38
Here's a script you can send to your state legislators and governor:
I demand a state medical privacy law at least as strong as the Minnesota Health Records Act (Minnesota Statutes 144.291-.298). Here are seven types of disclosures that HIPAA permits without patient consent or knowledge, but which generally require patient consent in Minnesota:
- Disclosures of health information for treatment purposes, unless consent is not possible due to a medical emergency.
- Disclosures of health information to other providers for healthcare operations purposes. [Note: healthcare operations includes over 60 nonclinical activities, including business activities.
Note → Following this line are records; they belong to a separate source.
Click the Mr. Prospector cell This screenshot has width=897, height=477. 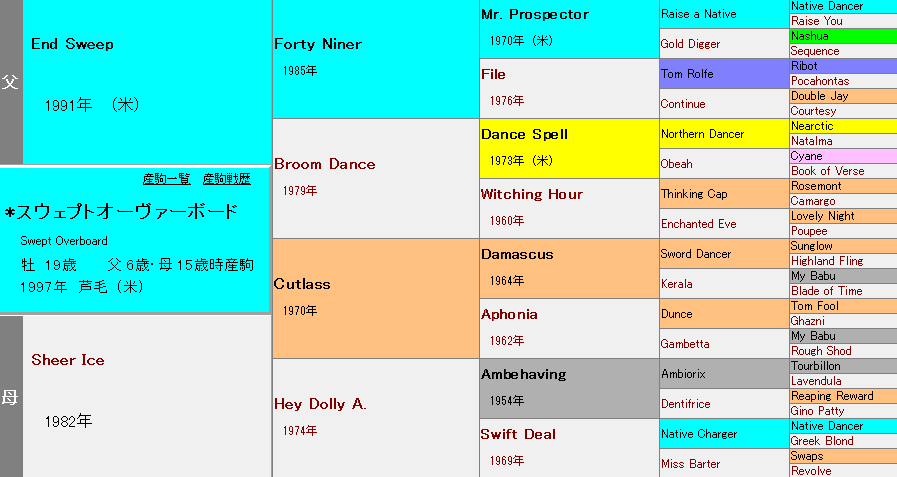click(x=569, y=29)
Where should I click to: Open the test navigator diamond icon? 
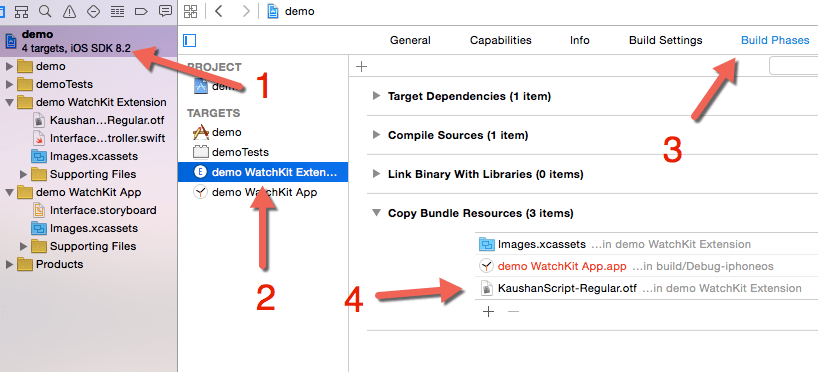(x=93, y=11)
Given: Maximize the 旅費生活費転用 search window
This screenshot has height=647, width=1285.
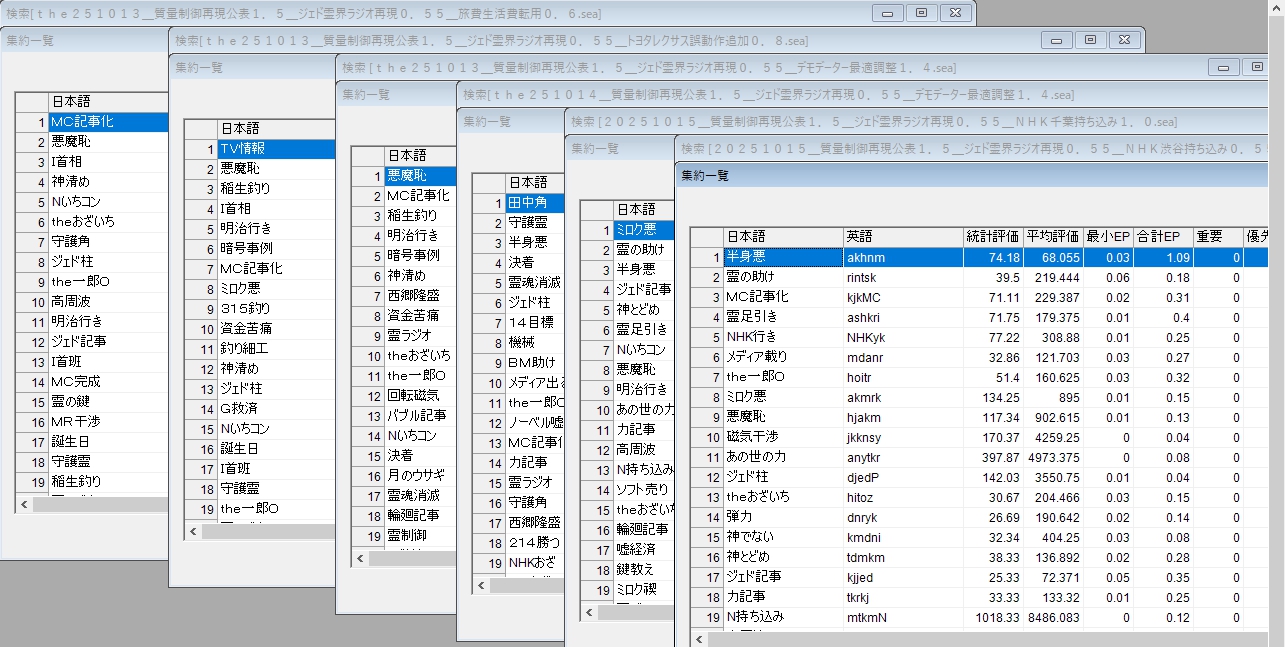Looking at the screenshot, I should 921,13.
According to Federal Register, Vol. 75, No. 134, July 14, 2010 (see pages 40872, 40906, 40907, 40911), your medical data can be shared with over 2.2 million entities, including 1.5 million business associates, without your consent or knowledge.]
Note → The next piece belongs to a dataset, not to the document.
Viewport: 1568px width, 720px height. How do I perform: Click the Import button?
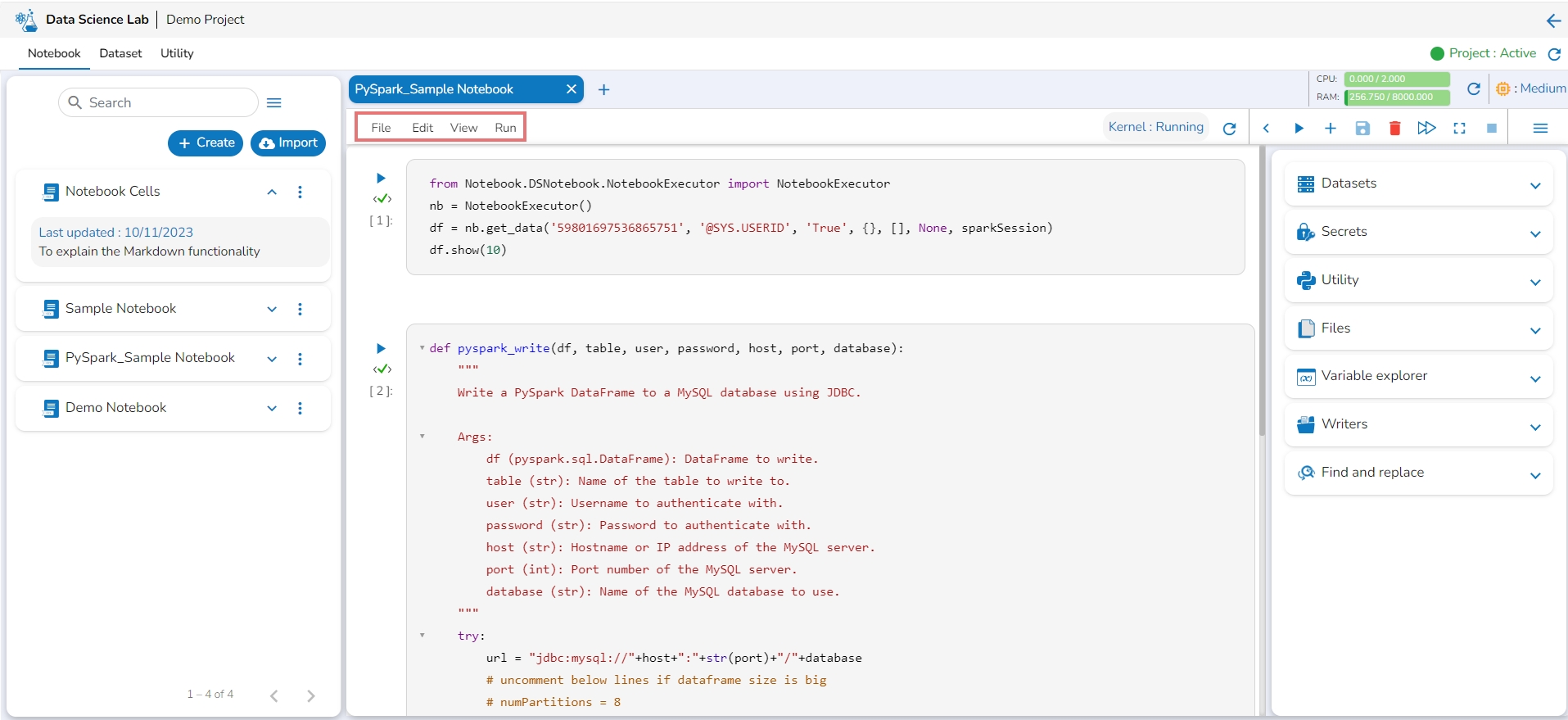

- Disclosures of health information to payers for payment purposes.
- Disclosures of health information to outside researchers for medical research purposes. [That's right, non-consensual medical research is explicitly allowed by HIPAA, but greatly limited in Minnesota.]
- Consent of a patient’s authorized family or legal representative for disclosures of health information to funeral directors.
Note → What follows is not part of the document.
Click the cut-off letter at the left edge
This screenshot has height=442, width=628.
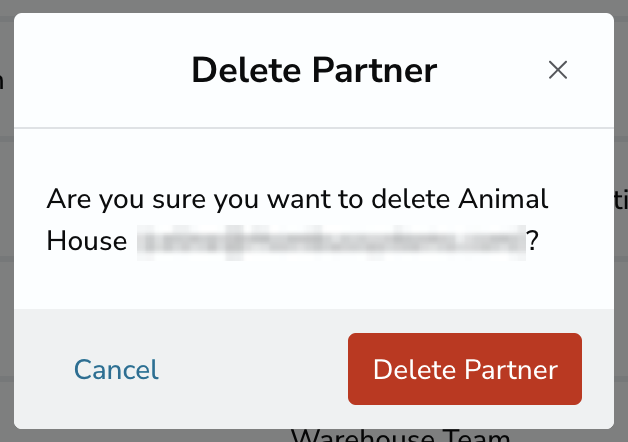point(2,81)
- Disclosures of health information for military or national security purposes unless the disclosure is specifically required by federal law.
- Disclosures of health information for law enforcement purposes, unless the disclosure is in response to a valid court order or warrant. [That's right, under HIPAA, medical providors are permitted to share sensitive health data without a warrant.]
Source: Mayo Clinic's Notice of Privacy Practices (link: https://www.primarycareondemand.mayoclinic.org/notice-privacy-practices)
Minnesota is the only state to have a comprehensive medical privacy law stronger than HIPAA. [State] should be the second.